> **PROMPT 1**: Identify every line in the entries below that contains the word "blue", and copy each of those lines.

> **EXTRACTED TEXT**:
In fact, you can create that query:

PREFIX af: <https://attackflow.space/attack-flow#>
select DISTINCT ?s where { 
    ?s af:flow <urn:absolute:flows#Flow_605eeda8-2628-4897-b68c-e54b144d4e97> .
} limit 100 

Except because only ?s is a variable now it’s the only thing returned:

{
  "head": {
    "vars": [
      "s"
    ]
  },
  "results": {
    "bindings": [
      {
        "s": {
          "type": "uri",
          "value": "urn:absolute:flows#action_653f8cfb-dce0-40b9-89af-1af9c4172340"
        }
      },
      {
        "s": {
          "type": "uri",
          "value": "urn:absolute:flows#Asset_fda2b7a6-3904-4f78-ab1d-0ad7b1b6a1ed"
        }
      }
    ]
  }

Adding the relationships between actions/assets to the actions, assets, and flows

We now have two triples, one that points from an action to a flow and one from an asset to the flow. But we don’t have the relationships between them. Lets add that:

PREFIX af: <https://attackflow.space/attack-flow#>
select DISTINCT ?s ?o ?p where { 
    {
        ?s ?o ?p .
        FILTER (?o = af:flow)
        FILTER (?p = <urn:absolute:flows#Flow_605eeda8-2628-4897-b68c-e54b144d4e97>)
    } UNION {
        ?s ?o ?p .
        ?s af:flow <urn:absolute:flows#Flow_605eeda8-2628-4897-b68c-e54b144d4e97> .
        ?p af:flow <urn:absolute:flows#Flow_605eeda8-2628-4897-b68c-e54b144d4e97> .
    }
} limit 100 

The only real addition here is the UNION line. We’ve created two sets of filters, one that gets us (action/asset af:flow the_flow) and one that gets us (action/asset relationship action/asset). (The second filter does this by starting with all triples, then filtering to only the ones where the source and destination of the triple point to our specific flow of interest with a af:flow edge.)

Now in addition to the triples from before, we have a triple from our action to our asset.

> **THE INPUT**:
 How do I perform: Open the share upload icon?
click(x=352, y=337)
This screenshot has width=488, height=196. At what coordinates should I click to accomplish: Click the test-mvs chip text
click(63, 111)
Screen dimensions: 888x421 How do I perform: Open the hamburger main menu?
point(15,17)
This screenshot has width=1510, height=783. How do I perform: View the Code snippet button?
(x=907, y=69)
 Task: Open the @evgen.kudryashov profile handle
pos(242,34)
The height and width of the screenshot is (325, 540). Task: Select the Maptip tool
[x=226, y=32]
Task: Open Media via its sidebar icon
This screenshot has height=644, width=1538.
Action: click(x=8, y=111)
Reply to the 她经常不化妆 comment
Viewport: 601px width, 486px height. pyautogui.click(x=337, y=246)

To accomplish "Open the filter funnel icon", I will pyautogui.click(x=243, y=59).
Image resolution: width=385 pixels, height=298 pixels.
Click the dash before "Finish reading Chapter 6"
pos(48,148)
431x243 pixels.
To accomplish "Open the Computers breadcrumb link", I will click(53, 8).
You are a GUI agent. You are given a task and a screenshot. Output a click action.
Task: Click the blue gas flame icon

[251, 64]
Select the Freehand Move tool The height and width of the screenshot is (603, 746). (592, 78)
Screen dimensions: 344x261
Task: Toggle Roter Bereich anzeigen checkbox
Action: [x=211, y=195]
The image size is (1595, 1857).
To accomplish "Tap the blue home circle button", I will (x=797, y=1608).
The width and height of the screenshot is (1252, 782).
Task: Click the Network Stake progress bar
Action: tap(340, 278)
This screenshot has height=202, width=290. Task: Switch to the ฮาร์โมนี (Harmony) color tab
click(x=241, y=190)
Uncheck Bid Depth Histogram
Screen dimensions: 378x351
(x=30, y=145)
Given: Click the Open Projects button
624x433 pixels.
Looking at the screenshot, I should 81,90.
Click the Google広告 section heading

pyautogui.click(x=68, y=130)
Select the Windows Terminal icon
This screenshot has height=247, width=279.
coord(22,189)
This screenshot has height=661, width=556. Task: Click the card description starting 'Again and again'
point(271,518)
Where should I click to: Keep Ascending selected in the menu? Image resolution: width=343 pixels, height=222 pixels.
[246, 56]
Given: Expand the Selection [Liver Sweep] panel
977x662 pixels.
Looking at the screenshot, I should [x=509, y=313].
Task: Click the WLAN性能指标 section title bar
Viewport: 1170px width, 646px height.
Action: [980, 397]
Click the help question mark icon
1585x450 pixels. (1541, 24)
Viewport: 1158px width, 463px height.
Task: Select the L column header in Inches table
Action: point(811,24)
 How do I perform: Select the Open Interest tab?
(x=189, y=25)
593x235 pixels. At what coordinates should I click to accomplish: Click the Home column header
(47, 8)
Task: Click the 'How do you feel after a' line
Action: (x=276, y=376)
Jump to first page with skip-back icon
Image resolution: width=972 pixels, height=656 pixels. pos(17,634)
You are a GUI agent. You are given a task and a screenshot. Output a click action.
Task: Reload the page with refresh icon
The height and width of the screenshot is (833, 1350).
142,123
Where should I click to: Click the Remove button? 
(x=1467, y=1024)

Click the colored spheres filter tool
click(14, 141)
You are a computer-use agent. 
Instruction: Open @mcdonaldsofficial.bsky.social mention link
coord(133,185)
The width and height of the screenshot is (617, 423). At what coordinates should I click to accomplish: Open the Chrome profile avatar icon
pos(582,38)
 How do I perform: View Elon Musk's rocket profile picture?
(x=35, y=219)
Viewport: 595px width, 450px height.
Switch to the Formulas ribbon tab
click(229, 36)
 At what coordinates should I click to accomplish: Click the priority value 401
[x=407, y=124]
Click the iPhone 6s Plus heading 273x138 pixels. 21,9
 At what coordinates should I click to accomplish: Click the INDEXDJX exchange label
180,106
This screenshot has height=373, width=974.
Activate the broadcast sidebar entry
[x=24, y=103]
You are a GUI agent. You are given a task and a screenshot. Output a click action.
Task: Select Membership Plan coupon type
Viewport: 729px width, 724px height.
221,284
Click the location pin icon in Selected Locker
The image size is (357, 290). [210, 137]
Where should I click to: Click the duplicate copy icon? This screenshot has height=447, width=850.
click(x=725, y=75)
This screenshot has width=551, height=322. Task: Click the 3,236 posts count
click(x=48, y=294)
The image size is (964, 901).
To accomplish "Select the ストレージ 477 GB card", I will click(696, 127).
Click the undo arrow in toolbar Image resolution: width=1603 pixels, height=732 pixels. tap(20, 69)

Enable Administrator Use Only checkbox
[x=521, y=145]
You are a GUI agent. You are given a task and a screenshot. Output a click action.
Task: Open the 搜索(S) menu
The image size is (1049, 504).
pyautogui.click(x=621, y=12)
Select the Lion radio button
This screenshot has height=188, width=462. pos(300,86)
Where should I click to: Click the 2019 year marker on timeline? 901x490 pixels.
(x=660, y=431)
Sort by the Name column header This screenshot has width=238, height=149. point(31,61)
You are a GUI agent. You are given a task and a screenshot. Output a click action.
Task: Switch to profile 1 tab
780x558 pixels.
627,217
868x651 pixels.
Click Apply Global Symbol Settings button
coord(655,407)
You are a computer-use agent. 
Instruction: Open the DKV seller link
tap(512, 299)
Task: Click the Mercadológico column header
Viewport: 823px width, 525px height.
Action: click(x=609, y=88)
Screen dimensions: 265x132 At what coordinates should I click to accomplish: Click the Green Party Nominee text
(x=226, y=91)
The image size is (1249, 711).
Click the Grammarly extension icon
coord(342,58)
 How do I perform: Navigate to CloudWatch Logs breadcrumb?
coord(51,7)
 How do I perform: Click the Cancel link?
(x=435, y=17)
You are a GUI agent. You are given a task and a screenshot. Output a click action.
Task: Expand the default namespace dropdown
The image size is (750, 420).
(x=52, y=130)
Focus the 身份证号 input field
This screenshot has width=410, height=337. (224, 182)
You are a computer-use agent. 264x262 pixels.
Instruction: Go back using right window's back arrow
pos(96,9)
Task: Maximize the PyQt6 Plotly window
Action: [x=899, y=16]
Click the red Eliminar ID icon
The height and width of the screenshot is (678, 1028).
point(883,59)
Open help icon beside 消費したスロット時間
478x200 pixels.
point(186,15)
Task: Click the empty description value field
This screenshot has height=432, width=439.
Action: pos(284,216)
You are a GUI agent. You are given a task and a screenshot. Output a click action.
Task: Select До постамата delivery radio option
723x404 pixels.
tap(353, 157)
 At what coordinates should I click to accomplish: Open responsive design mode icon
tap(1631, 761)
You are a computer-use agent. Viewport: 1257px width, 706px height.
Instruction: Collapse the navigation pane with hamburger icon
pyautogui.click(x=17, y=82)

> **PROMPT 2**: Return everything from "The only real" down to "a af:flow edge.)" in the SPARQL query walkthrough above, copied word for word.

> **EXERCISE OUTPUT 1**:
Task: Click the blue gas flame icon
To accomplish "Tap the blue home circle button", I will (x=797, y=1608).

> **EXERCISE OUTPUT 2**:
The only real addition here is the UNION line. We’ve created two sets of filters, one that gets us (action/asset af:flow the_flow) and one that gets us (action/asset relationship action/asset). (The second filter does this by starting with all triples, then filtering to only the ones where the source and destination of the triple point to our specific flow of interest with a af:flow edge.)